**DOCUMENT TEXT**
Gordon v. StateAnnotate this Case
349 So. 2d 554 (1977)
Lester GORDON, Jr. v. STATE of Mississippi.
Supreme Court of Mississippi.
September 7, 1977.
Pleas M. Norris, Jackson, for appellant.
A.F. Summer, Atty. Gen. by Frankie Walton White, Sp. Asst. Atty. Gen., Jackson, for appellee.
Before PATTERSON, SUGG and WALKER, JJ.
WALKER, Justice, for the Court:
This is an appeal from the First Judicial District of the Circuit Court of Hinds County, *555 Mississippi, wherein the appellant, Lester Gordon, Jr. was convicted of armed robbery and sentenced to twenty-five years in the custody of the Mississippi State Department of Corrections.
The only error urged by the appellant is that the trial court erred in allowing the complaining witness, Ada Britton, while testifying on direct examination by the State, to make an in-court identification of the defendant. The record reveals that as Ada Britton attempted to identify the defendant, counsel for defendant objected and asked that the jury be removed from the courtroom, and thereafter made the following objection:I'd like to enter an objection to any in-court identification of the defendant by the complainant because there has been on a prior occasion a police lineup which was held after the defendant was indicted for a crime of armed robbery in this cause, and that the defendant was not afforded an attorney at that lineup.

**RECORDED INFORMATION**
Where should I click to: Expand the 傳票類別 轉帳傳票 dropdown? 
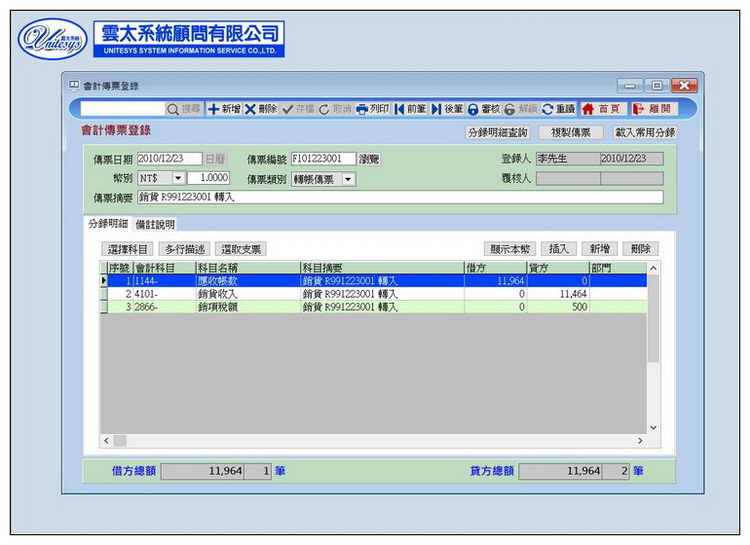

**EXERCISES**
- 1) In the Gordon v. State opinion, what sentence did the trial court give Lester Gordon, Jr.?
- 2) Resume the Gordon v. State opinion after its last sentence.
The material was taken from a separate source.

**TASK-BY-TASK RESULTS**
- 1) Twenty-five years in the custody of the Mississippi State Department of Corrections.

- 2)
That motion was overruled by the court.
The problem on appeal is that there is no proof which supports the appellant's motion, nor any stipulation or concession by the state that the factual assertions of the motion were true. Therefore, the question now before this Court is who had the burden of going forward with evidence? The appellant seems to contend that the state had the burden of negating the allegations of his motion, or to bring the victim's identification within the independent source doctrine approved in United States v. Wade, 388 U.S. 218, 87 S. Ct. 1926, 18 L. Ed. 2d 1149 (1967) and Poole v. State, 216 So. 2d 425 (Miss. 1968). On the other hand, the state contends that the burden of going forward with evidence to support the factual allegations of the motion was upon the appellant.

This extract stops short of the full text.